The anterolisthesis combined with the facet joint issues result in "moderate to severe" narrowing of the foramen. The foramen are the openings from which the spinal nerves exit the spine at this level. Another term for this narrowing is stenosis. One way to picture this is to think of a lead pipe that becomes filled with gunk (mineral deposits, etc.) through the years, becoming more and more filled in until water can barely flow through. In this case, the opening becomes overgrown with bone spurs and other gunk that reduces the size of the opening until the nerves get scrunched and pinched and can no longer function freely.

One option to treat this condition, is for the surgeon to go in there and do a "roto-rooter" process where he/she cleans out all the bony overgrowths and makes room for the nerves. This "un-pinches" the nerve which usually results in the pain symptoms resolving.

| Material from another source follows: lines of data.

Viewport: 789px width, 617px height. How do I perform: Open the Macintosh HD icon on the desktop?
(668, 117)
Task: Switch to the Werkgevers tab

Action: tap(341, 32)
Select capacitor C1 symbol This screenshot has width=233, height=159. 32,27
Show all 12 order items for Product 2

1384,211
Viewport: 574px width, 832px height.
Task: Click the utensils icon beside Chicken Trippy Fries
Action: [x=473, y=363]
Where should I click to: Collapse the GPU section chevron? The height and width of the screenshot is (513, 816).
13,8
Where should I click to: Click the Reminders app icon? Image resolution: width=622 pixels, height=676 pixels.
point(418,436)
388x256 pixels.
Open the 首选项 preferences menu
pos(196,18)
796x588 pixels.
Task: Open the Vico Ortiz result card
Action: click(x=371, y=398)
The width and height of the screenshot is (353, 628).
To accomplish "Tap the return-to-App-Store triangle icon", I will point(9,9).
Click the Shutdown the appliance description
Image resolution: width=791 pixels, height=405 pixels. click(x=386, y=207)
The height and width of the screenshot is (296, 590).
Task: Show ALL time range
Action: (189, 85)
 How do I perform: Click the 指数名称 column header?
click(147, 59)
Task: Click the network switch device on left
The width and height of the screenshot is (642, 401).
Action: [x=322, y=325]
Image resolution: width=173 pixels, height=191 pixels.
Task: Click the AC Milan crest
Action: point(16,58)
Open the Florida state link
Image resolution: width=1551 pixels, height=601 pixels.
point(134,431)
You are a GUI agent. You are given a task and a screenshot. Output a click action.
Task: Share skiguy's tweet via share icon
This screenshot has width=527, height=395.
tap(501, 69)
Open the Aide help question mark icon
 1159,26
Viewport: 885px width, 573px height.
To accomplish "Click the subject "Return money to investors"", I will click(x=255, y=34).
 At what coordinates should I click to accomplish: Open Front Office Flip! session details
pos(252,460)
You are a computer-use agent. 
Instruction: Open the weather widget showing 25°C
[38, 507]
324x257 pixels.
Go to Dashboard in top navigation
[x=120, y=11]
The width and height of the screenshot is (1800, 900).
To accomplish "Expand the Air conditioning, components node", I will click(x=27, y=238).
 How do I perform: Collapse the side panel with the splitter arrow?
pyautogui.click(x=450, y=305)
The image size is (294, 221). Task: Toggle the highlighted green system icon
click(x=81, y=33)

The spondylolisthesis is a bit more difficult to treat. If it is causing instability in the spine, and conservative measures are not helping, the surgery of choice is to fuse the segment so there is no more movement. However, I would caution that just because a person sees the word spondylolisthesis (or arterolisthesis or retrolisthesis) on a MRI report, it does not automatically mean that he/she will need surgery. Many situations are stable and do not require treatment.

A MRI is just one piece of the diagnostic puzzle. The spine surgeon will correlate it to information he gathers from the physical exam, basic neurologic exam and your history and report of your symptoms and how it is affecting your daily activities. So we can't tell you if "it is really all that bad." But you do have some issues that are of concern and you should be under the care of a talented spine specialist.
I wanted to put the Findings from my MRI in here so you can make any comments if you want.
Findings:
Straightening of the normal lumbar lordosis. There is grade 1 anterolisthesis of L5 on S1 secondary to degenerative changes. Bone marrow signal is diffusely heterogeneous. Thpe 1 Modic endplate degenerative changes are present at L3-L4. Scattered foci of T1 and T2 hyperintense signal within the L2 and L3 vertebral bodies may represent focal fat versus hemangiomas. There is diffuse desiccation of the lumbar interverebral dis with moderate loss of height at L3-4 and L5-S1.

Conus medullaris terminates at the L1-2 level.

L1-2: No significant central canal or neural foraminal narrowing.

L2-3: Circumferential disc bulge and infolding of the ligamentum flavum. No significant central canal or neural foraminal narrowing.

L3-4: Disc osteophyte complex with circumferential disc bulge eccentric to the right with superimposed right paracentral/foraminal/lateral disc protrusion which measures 3.7 cm ath the base X 5 mm AP. Findings combine with bilateral facet joint hypertroghy to cause mild central canal narrowing, right lateral recess narrowing and moderate right neural foraminal narrowing. Findings likely touch the right exiting L3 nerve root.

L4-5: Circumferential disc bulge and bilateral facet joint hypertrophy cause mild bilateral neural foraminal narrowing.

L5-S1: Circumberential disc bulge and bilateral facet joint hypertrophy. Geometric distortion of the bilateral neural foramina raised the possibility of underlying bilateral L5 pars interaticularis defects. Findings combine with anterolisthesis and uncovering of the posterior disc to cause moderate to severe bilateral neural foraminal narrowing. No signigicant central canal narrowing.